* [Problem to work on]:
Every line holding the string "Diploma" is to be copied from the entries below.

+++ Extracted entries +++

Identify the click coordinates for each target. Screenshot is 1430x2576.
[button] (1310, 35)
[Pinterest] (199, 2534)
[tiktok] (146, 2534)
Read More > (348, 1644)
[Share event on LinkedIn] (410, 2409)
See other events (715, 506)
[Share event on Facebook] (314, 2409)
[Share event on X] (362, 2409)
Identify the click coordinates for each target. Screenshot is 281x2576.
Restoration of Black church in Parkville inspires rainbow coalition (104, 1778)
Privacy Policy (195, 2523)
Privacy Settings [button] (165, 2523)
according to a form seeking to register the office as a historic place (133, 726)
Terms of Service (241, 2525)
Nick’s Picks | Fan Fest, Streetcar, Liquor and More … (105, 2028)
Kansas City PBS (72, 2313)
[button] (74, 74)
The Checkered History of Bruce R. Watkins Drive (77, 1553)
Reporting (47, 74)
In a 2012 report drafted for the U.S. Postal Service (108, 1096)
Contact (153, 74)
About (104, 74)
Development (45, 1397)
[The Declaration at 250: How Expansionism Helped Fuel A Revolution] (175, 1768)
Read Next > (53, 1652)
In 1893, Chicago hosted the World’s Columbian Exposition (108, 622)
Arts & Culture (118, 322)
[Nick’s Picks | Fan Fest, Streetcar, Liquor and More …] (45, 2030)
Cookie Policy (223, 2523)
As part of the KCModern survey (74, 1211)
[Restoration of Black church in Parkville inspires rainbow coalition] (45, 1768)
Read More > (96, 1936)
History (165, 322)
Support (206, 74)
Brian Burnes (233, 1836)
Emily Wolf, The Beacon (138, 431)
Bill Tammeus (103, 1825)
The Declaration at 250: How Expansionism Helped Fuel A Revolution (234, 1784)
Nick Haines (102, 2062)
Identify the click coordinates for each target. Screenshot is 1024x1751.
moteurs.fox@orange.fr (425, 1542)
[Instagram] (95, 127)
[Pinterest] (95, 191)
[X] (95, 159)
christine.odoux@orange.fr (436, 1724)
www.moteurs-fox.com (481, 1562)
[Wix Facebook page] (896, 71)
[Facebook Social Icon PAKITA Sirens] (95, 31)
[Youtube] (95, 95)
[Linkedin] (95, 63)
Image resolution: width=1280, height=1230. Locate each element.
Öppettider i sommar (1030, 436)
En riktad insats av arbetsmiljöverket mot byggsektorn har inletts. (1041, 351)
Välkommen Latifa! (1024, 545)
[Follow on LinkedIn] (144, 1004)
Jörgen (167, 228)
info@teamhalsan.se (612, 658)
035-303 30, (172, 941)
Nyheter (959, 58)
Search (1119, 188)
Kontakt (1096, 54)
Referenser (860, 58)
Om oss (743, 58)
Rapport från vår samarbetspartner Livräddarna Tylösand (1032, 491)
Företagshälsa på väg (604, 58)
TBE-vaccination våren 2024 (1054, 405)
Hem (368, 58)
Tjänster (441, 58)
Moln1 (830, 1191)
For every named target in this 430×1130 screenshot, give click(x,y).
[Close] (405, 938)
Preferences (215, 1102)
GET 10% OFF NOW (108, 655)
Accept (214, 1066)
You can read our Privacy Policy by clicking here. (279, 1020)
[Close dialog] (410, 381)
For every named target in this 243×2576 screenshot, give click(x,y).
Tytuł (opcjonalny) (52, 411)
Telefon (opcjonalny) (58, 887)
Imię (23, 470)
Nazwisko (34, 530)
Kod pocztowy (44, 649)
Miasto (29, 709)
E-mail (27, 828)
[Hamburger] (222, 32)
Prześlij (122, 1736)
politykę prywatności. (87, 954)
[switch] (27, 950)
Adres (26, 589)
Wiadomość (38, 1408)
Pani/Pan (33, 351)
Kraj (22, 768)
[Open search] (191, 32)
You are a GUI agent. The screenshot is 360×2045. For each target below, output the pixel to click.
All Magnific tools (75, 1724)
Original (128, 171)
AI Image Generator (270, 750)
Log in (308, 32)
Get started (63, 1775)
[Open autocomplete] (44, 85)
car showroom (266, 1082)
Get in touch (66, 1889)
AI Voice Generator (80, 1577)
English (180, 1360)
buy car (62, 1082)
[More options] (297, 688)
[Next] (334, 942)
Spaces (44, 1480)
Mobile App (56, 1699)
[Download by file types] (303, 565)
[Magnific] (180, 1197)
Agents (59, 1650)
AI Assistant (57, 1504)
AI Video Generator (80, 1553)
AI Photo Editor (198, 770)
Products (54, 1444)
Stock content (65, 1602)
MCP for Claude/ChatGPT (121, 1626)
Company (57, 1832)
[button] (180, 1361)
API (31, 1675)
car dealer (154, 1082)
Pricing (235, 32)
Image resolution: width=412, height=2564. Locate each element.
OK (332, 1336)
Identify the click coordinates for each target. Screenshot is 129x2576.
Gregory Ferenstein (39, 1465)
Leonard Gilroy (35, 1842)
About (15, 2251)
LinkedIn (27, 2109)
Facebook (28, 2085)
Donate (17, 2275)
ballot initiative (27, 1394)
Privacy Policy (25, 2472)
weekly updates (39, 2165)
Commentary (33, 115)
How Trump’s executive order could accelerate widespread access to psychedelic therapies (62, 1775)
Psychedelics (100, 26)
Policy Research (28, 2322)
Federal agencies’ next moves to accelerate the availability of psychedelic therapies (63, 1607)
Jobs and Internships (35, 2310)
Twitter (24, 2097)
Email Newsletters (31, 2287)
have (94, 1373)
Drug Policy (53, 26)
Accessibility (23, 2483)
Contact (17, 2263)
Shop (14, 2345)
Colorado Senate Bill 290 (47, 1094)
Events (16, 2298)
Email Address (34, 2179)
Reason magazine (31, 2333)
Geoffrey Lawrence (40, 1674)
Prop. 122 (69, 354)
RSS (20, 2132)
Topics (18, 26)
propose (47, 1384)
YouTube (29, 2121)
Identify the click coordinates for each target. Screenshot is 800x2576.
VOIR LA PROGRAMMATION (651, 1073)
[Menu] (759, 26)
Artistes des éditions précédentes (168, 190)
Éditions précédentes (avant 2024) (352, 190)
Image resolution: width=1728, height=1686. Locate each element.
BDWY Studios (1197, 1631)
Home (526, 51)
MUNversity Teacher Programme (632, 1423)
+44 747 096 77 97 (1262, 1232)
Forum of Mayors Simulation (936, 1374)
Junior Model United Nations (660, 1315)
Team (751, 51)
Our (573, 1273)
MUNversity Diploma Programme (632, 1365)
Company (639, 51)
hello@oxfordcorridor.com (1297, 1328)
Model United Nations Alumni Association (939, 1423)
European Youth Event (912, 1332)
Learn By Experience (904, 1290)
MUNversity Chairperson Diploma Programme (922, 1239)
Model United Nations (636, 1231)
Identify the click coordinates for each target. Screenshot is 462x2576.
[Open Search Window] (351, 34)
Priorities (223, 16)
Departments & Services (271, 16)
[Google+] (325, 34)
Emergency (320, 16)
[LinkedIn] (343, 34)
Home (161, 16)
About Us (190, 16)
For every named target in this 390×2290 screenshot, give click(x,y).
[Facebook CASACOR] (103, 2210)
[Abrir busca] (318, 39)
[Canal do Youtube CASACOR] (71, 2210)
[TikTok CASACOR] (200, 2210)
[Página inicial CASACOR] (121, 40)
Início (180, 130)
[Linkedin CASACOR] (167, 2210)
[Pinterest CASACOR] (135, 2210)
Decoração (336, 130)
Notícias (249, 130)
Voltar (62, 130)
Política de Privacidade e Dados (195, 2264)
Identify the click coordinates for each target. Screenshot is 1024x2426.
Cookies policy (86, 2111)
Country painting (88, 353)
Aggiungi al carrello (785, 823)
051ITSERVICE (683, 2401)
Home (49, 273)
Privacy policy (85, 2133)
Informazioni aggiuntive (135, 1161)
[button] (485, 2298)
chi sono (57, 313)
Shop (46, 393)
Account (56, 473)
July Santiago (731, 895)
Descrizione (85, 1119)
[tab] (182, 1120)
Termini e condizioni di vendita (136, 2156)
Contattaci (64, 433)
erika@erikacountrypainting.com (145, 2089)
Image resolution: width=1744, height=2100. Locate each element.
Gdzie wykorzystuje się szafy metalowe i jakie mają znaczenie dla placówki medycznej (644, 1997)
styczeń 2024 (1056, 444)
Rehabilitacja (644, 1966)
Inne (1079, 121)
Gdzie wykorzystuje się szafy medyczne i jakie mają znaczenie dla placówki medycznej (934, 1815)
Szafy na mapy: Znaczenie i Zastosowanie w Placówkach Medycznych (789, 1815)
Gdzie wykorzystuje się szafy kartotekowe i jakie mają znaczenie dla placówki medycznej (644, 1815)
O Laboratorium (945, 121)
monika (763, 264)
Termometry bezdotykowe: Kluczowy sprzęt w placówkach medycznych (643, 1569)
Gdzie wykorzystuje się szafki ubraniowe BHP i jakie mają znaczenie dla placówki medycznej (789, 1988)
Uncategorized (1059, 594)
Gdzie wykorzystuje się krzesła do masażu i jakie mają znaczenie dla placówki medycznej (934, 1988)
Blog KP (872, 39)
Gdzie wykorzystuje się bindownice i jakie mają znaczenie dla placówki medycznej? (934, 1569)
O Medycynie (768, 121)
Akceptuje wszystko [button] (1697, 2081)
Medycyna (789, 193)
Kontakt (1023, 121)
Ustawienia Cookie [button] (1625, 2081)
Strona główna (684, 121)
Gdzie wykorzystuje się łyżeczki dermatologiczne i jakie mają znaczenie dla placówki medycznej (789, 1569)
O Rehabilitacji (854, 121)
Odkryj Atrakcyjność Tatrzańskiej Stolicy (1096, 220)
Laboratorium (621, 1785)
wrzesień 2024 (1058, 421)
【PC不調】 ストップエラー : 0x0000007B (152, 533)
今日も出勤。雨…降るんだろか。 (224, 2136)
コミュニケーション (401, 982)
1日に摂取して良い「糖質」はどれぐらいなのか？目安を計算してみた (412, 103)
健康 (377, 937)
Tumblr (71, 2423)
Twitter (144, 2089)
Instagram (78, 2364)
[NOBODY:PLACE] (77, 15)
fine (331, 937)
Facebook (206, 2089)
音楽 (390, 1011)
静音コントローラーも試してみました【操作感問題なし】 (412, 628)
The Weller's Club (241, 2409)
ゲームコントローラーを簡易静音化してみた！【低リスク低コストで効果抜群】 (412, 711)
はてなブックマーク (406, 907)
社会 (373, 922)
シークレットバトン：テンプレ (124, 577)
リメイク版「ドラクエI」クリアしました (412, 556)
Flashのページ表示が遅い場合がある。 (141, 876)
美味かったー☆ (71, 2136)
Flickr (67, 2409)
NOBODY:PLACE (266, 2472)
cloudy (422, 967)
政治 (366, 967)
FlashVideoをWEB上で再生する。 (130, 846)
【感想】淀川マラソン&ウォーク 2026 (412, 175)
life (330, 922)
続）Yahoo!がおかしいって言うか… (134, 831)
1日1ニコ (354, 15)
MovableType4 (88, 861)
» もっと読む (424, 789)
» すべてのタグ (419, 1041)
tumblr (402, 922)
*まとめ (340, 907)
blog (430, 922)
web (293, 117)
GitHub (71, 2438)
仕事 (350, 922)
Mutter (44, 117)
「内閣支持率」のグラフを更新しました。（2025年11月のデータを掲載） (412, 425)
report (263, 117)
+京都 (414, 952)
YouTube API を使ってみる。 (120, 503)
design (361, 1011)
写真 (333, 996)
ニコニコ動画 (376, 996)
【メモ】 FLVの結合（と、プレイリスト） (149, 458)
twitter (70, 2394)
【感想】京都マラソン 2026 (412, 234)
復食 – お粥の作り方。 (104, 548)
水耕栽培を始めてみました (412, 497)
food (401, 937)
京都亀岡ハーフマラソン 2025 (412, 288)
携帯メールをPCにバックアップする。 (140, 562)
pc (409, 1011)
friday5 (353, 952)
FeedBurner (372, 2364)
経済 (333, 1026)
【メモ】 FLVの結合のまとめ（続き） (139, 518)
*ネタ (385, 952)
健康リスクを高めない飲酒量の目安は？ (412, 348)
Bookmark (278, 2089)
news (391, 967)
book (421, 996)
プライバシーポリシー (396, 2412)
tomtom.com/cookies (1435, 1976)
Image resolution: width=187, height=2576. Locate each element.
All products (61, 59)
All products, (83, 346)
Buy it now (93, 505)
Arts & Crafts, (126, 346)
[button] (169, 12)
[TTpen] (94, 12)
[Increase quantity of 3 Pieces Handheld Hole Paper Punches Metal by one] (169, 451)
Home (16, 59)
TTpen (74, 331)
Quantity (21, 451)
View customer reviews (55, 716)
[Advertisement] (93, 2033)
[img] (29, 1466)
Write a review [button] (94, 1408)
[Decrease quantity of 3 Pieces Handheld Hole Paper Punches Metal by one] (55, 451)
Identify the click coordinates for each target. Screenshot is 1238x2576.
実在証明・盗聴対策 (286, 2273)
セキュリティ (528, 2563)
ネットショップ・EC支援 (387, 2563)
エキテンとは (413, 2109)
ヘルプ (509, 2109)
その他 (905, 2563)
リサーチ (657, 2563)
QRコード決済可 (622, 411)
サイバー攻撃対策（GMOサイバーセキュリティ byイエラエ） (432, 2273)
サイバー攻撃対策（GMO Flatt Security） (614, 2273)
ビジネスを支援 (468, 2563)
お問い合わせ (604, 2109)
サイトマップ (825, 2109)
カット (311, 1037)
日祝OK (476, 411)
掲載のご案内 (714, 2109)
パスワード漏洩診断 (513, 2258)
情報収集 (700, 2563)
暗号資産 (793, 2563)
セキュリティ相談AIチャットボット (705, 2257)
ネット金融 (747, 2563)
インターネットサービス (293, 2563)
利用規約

+++

* [Solved exercise]:
MUNversity Diploma Programme (632, 1365)
MUNversity Chairperson Diploma Programme (922, 1239)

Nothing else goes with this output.